• _EXERCISE_: Copy out the part of the records that opens with the line containing "Locate an element on the screen. Image" and closes with the line containing "source-note: Sources : Ken", keeping both of those lines. Leave the pictures out of your answer.
INPUT MATERIAL section start
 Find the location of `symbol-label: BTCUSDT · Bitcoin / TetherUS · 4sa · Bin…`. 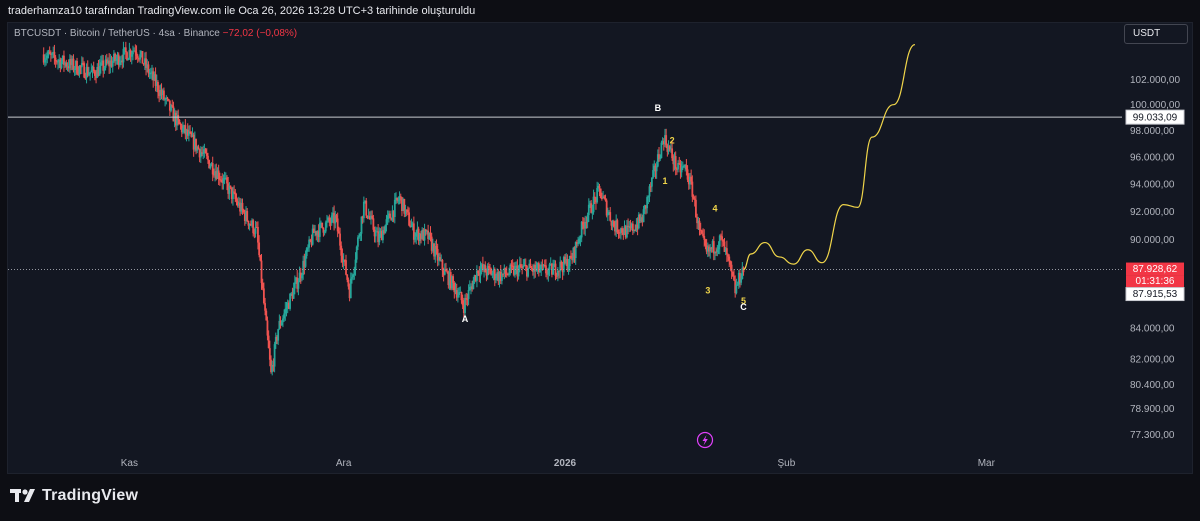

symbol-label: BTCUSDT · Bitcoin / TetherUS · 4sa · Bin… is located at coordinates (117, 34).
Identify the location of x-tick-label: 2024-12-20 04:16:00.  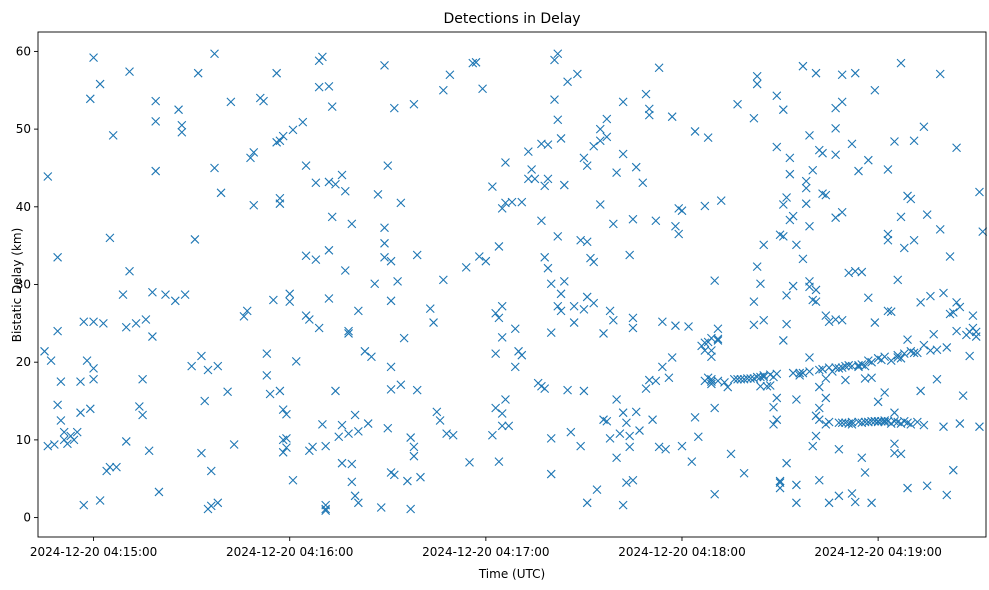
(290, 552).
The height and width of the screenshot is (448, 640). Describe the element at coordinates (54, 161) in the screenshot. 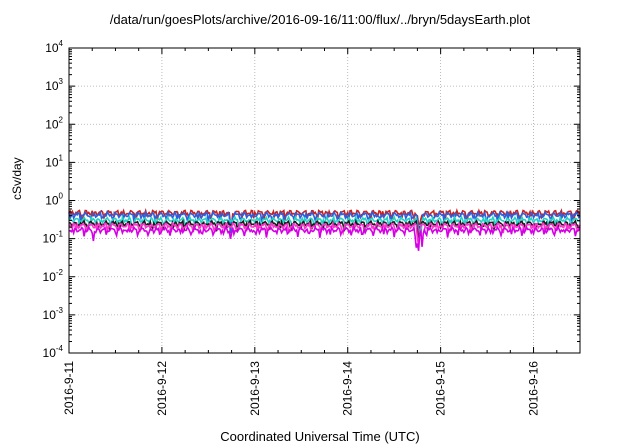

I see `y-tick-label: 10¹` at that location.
INPUT MATERIAL section end
INPUT MATERIAL section start
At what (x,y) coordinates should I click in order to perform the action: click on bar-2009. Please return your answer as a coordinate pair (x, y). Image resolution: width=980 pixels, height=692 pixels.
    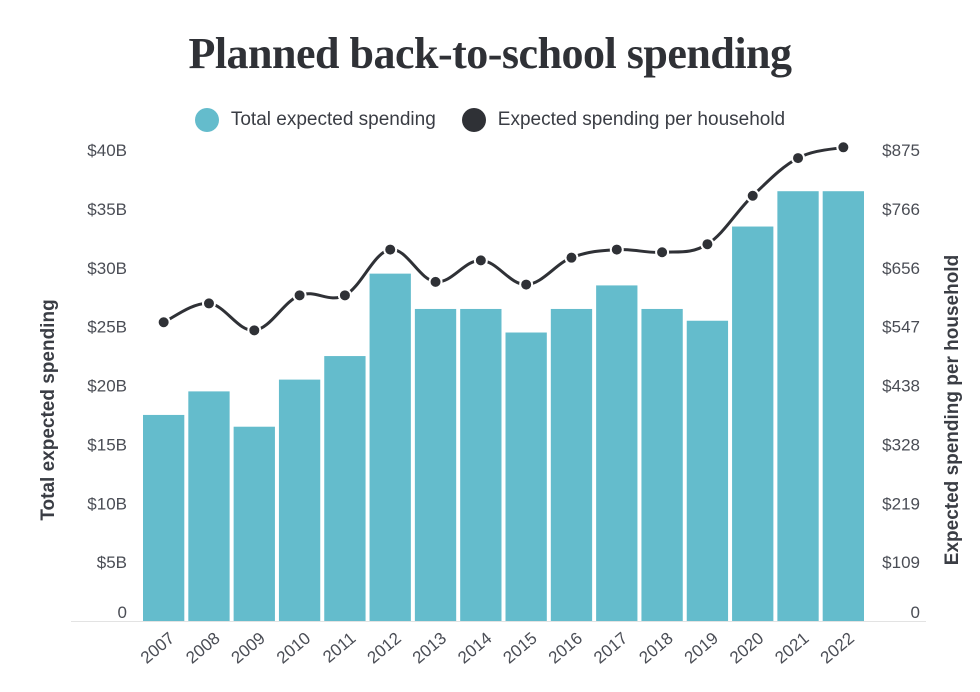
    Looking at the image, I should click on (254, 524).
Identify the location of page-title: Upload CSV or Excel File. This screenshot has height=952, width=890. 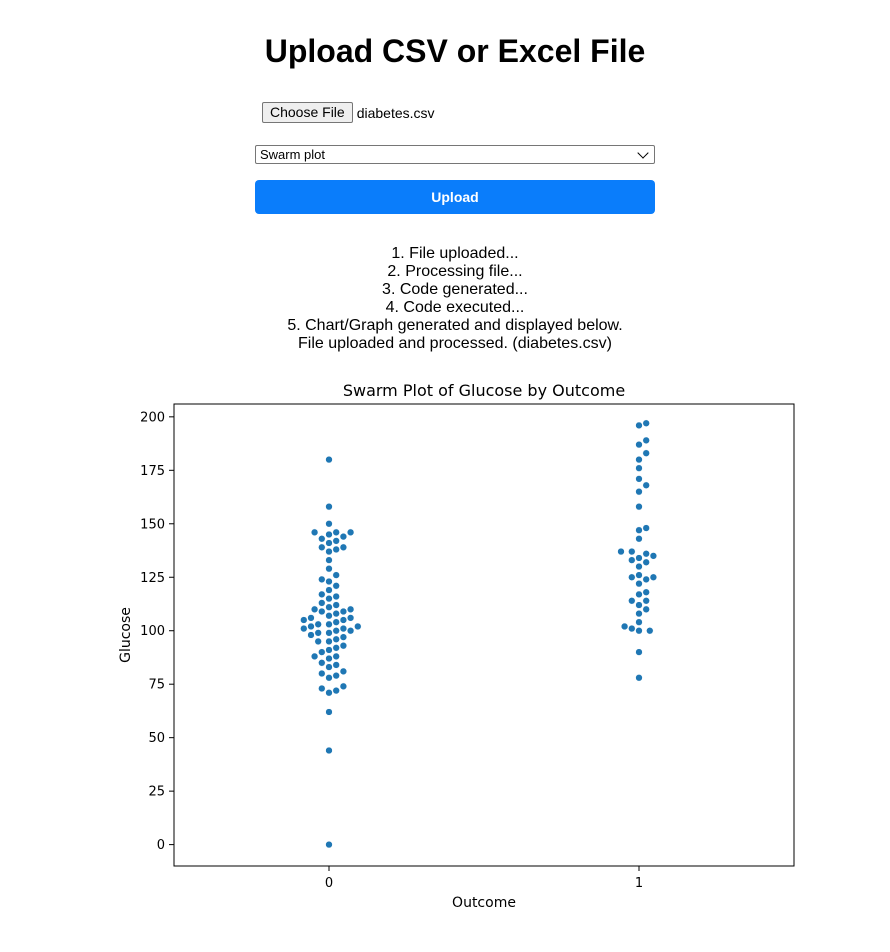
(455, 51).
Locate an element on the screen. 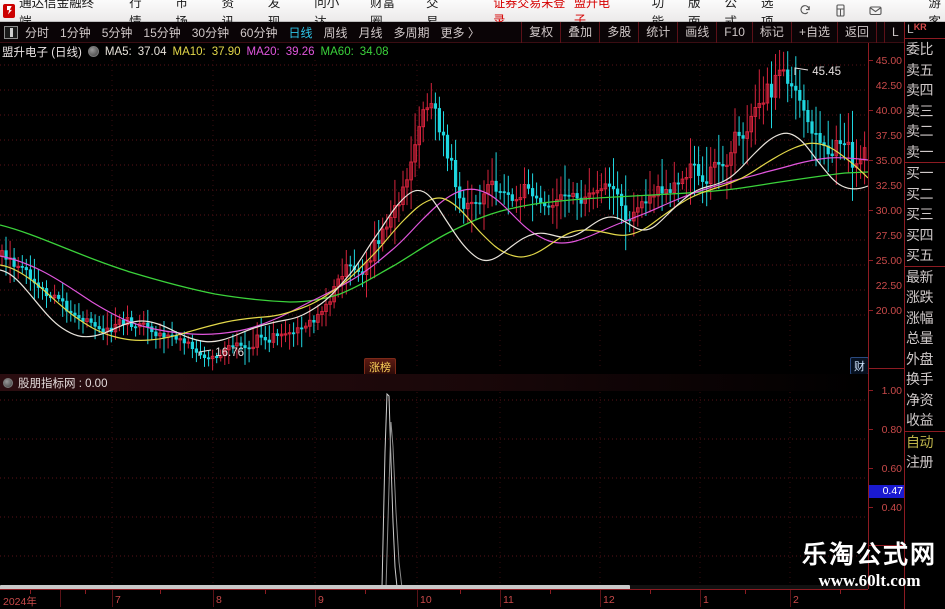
INPUT MATERIAL section end
INPUT MATERIAL section start
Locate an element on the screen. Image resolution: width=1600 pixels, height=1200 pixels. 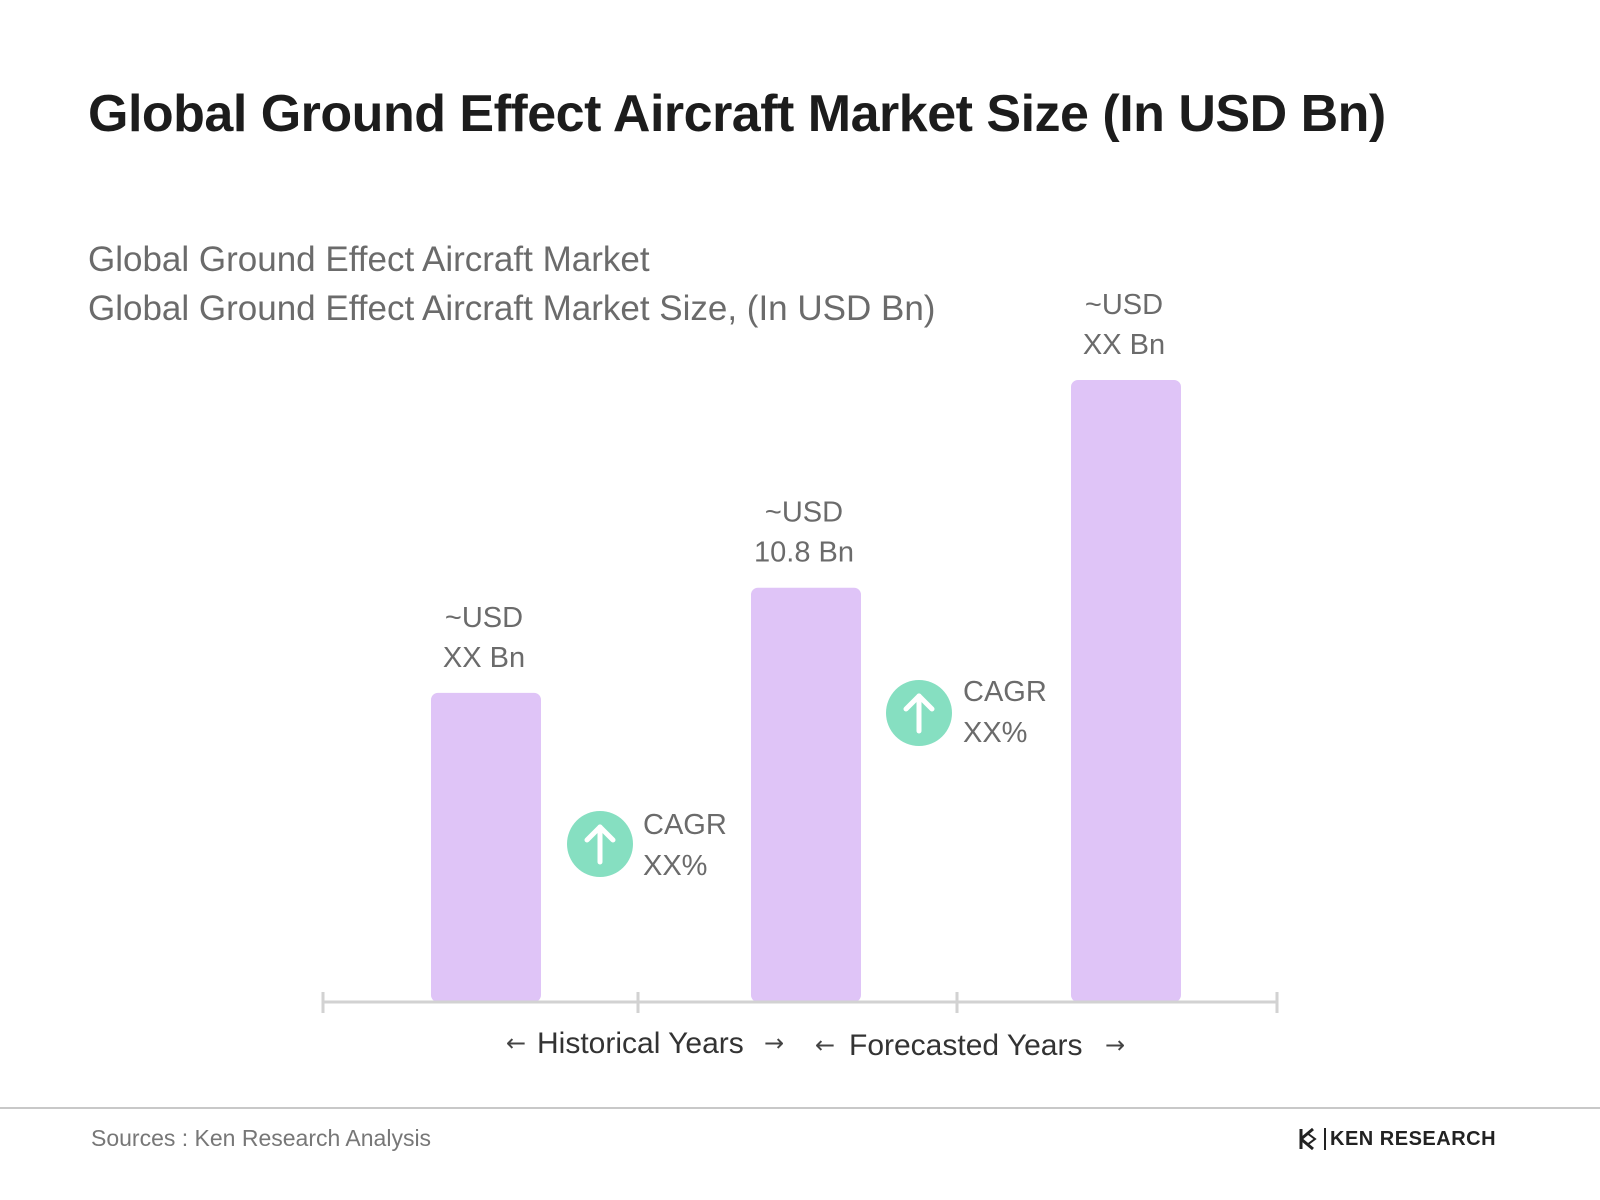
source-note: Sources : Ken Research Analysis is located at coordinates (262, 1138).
INPUT MATERIAL section end
• _ANSWER SPACE_:
Locate an element on the screen. Image resolution: width=1600 pixels, height=1200 pixels. 
source-note: Sources : Ken Research Analysis is located at coordinates (262, 1138).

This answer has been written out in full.